Il valore della concertazione si misura poi anche nel rapporto fra tutti gli elementi e le rispettive caratteristiche, specie quando si può contare un cast per la maggior parte giovane, pur con diversi livelli d'esperienza, e la presenza di un veterano come Alfonso Antoniozzi, che tuttavia era al debutto come Tobia Mill. Fra tutti, ma senza squilibrare l'assieme, spicca l'ottimo Slook di Davide Luciano, che si beve la parte come un bicchier d'acqua, con una scioltezza di canto e recitazione da autentico fuoriclasse. Esuberante quanto la parte richiede, mai gigione fuori le righe, sempre chiarissimo e puntuale nell'espressione, è un vero piacere e un punto di riferimento nei numeri d'assieme.
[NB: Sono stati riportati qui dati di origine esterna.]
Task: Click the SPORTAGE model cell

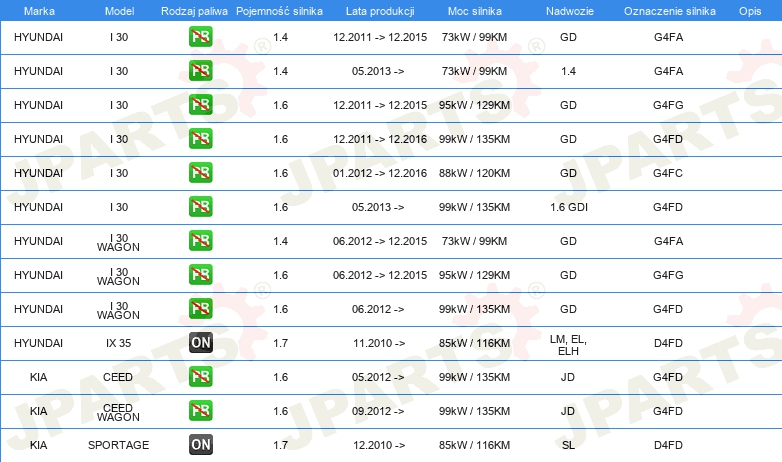Action: 118,445
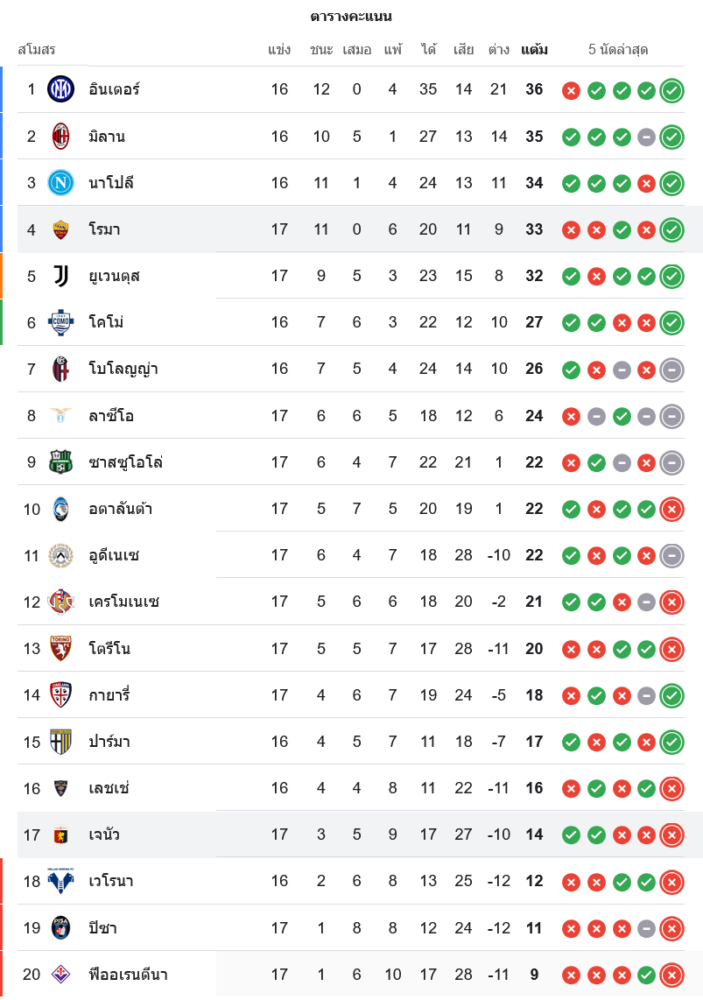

Bene anche le voci femminili, con la leggiadra e brillante Fannì di Dilyara Idrisova e la Clarina luminosa di Martiniana Antoine. Davide Giusti cerca di conferire a Edoardo un peso maggiore del consueto. Alexander Utkin, infine, completa il cast vocale come Norton, mentre sulla scena agiscono anche Matteo Anselmi (l'orso, nonché assistente alla regia), Valentina Bonci, Armando De Ceccon, Giampaolo Gobbi, Francesco Scalas e Francesco Tunzi. L'azione era, infatti, ben animata dalla regia di Laurence Dale, che ritroviamo con piacere dopo il debutto al Teatro Rossini di Pesaro nell'accidentato – ma tanto più emozionante – festival dell'estate 2020. Allora le norme anticovid ben più stringenti e una concertazione non proprio incisiva non potevano giovare al ritmo teatrale della rappresentazione, che ora ci godiamo in tutti i dettagli. Ben recitato, dinamico al punto giusto, sempre di gusto, sempre in sintonia con la musica (si vede che Dale mette a frutto nel modo più intelligente la sua carriera di tenore e le esperienze sul podio), lo spettacolo conferma anche la bellezza e la funzionalità delle scene e dei costumi di Gary McCann come delle luci d Ralph Kopp (bello, davvero, nel gioco di interni ed esterni, il quadro finale nel parco notturno, sul modello delle Nozze di Figaro).
Insomma, tutto concorre a siglare un bel successo, che non è solo l'esito quasi scontato della tournée di una grande istituzione dal meccanismo perfettamente oliato, ma è un progetto di valore sotto ogni punto di vista, dal debutto dell'edizione critica all'incontro con la realtà locale. E, da questo punto di vista, non possiamo mancare di citare anche il bel cast giovane delle cover che, pur senza avere una propria recita ufficiale (ma abbiamo ascoltato un'ottima prima all'italiana, perfettamente a fuoco), si è impegnato in una serie di incontri e concerti per il pubblico e gli studenti omaniti: Pelageya Kurennaya, Carmen Buendia, Víctor Jiménez, Mariano Orozco, Francesco Auriemma e Pablo Galvez.
Il pubblico, davvero composito per anagrafe e origini in un paese dall'età media bassissima e crocevia di commerci e relazioni internazionali, applaude con calore, e non potrebbe darsi festa migliore.